Ticker

6/recent/ticker-posts

The data structure for search. Demystifying inverted index.

Have you every wondered that a normal search on your computer takes more than 5 minutes even with very less amount of data as compared to search engines which have gigabytes of data. Search engines answers queries in some millisecond time duration. Believe me it is not magic, it is all about algorithmic improvements and choosing good data structure. In this post we are going to discuss about the data structure used in search engines.


Search engines uses a data structure called inverted index to give you most relevant answer to queries. Your computer system sequentially searches the name or sometimes content of the file which is very time taking process. Inverted index maps terms to the list of documents hence making queries faster.

Forward index is the mapping of documents to content. This is the simplest data structure used in search, basically in your computer. To search in a forward index you have to iterate over all the documents and search for the words in queries in the documents. For short collection it works nicely but for anything  large scale like search engines it will no be the practical solution.

(A forward index. There are three documents 1, 2 and 3)

Inverted Index

For making an inverted index you have to tokenize the document. After that you have to map the terms to the list of documents in which they occur.
(An inverted index. Terms are mapped to list of documents in which they occur)

In the above image inverted index is described for the 3 documents shown earlier. The right part of inverted index is called postings list. It is the list of documents containing the corresponding term. The left part is called dictionary or lexicon which is a hash table of terms pointing to their corresponding postings. 

The lexicon is commonly kept in main memory to make search faster. Postings are generally stored in secondary memory as postings are in amount of billions.

You may also notice that the word 'get' is indexed instead of 'getting' and 'paint' is indexed instead of 'painted'. This is because for user 'paint' and 'painted' have same meaning and most of the user does not care about grammar. Choping down of word into the smallest word is called Stemming. Google started to use stemming in 2004. If you have searched for 'painted' before 2004 on Google, Google may have not returned documents that have word 'paint'. You may have also noticed that we have omitted the word 'is' as words like 'is', 'am, 'are' etc. don't have any special meaning and occurs in every document. Hence lowering their value.

To process a query you have to first locate and fetch the postings of each word in the query. After then you have to merge them and rank them based on the ranking factor.
Take a look at the following example:-
(Posting list enlarged to depict merging of two postings)

First you locate the words in queries in the dictionary and fetch the postings of each term.
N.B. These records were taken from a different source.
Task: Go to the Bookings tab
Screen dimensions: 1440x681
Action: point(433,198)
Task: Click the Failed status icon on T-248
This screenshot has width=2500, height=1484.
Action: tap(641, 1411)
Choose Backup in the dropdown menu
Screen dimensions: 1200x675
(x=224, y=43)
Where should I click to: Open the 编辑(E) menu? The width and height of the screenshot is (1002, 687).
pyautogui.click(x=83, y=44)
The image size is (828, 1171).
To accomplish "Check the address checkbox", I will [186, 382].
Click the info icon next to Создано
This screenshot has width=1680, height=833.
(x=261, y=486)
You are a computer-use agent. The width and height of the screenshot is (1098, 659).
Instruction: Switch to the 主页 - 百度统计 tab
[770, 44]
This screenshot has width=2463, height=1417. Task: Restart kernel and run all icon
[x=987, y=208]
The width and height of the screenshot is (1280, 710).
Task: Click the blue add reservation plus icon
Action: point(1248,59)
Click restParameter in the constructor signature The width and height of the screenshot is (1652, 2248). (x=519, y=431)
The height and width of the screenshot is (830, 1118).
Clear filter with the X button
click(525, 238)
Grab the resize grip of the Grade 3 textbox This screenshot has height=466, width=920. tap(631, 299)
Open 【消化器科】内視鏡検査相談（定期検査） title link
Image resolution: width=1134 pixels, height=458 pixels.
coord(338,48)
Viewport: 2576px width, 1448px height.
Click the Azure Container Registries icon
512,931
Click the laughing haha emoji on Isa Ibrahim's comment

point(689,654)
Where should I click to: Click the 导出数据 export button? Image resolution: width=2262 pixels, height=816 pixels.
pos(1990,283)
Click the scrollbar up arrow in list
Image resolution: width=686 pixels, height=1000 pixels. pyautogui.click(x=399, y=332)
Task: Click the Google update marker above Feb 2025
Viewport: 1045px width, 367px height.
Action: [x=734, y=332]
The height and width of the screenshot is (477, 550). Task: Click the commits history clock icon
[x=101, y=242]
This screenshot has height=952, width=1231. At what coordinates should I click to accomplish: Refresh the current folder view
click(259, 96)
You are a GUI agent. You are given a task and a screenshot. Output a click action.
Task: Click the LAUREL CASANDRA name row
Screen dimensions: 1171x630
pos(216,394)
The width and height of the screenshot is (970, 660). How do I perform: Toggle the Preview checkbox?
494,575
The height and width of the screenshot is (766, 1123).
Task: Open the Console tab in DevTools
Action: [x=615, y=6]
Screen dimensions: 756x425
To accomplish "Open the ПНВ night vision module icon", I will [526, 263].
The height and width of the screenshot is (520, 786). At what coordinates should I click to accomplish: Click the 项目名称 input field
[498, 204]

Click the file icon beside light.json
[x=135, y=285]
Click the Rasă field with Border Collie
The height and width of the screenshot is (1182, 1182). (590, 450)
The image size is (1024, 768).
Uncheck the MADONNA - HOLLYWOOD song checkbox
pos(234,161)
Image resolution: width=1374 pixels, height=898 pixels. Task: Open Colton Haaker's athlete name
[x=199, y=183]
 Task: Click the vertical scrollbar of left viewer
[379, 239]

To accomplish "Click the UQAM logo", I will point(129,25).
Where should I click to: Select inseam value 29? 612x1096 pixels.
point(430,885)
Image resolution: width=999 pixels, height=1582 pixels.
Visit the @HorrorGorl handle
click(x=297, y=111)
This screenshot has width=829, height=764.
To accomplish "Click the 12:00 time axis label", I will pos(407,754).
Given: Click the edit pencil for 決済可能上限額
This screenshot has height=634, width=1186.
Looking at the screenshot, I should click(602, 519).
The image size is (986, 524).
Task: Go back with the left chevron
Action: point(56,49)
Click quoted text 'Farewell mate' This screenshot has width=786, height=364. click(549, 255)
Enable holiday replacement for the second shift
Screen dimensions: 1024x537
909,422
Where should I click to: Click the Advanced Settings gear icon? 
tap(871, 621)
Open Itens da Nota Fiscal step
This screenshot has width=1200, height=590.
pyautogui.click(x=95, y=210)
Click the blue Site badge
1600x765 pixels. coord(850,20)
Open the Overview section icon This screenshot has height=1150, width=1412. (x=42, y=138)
After that you maintain a pointer in both of the list and start by pointing the first document number. If both are same you append the document number in the result array and advances both the pointer. If pointer one is less than the other, you keep advancing it until you find a match or a number greater than the pointer one. Keep this process repeating until you approach the end of list.



Finally the results are obtained. You can also rank them based on TF-IDF, BM25 ranking models.
Now we have covered data structure used in search engine, there can be more better algorithmic improvements. We can make results more relevant by using good ranking models.